Instructions for the task:
Render the lines of the entries below as a numbered list, omitting any blank lines. Leave the pictures out of your answer.

----- Data section -----

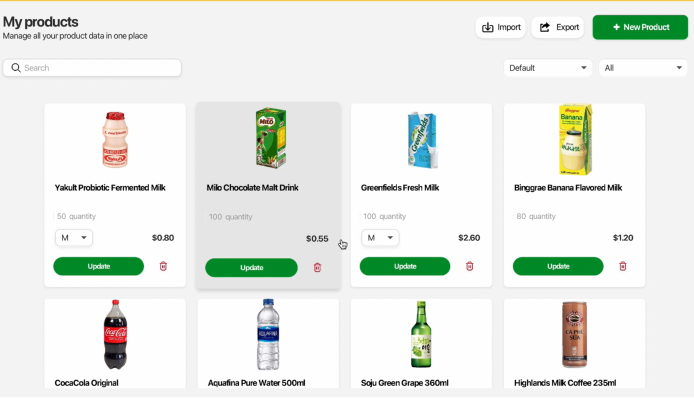Click the Export button
694x400 pixels.
pos(558,27)
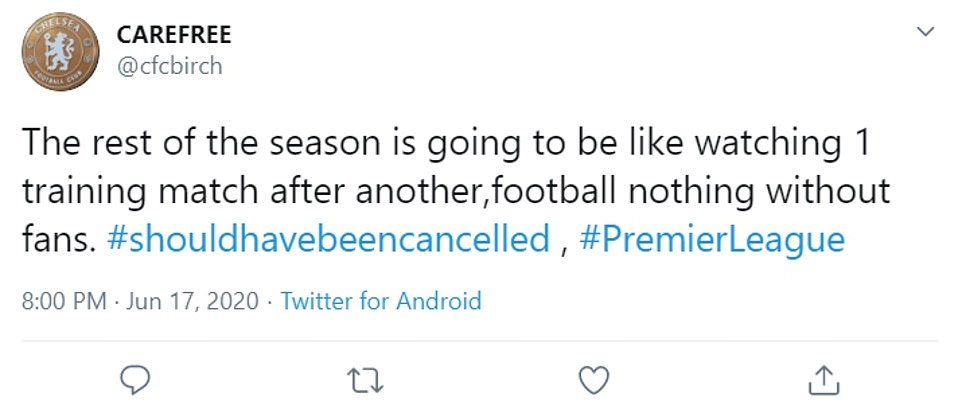Open the CAREFREE display name
The height and width of the screenshot is (417, 962).
(174, 35)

-----

Reply to the task:
1. Click the Export button
2. 694x400 pixels.
3. pos(558,27)
4. Open the CAREFREE display name
5. The height and width of the screenshot is (417, 962).
6. (174, 35)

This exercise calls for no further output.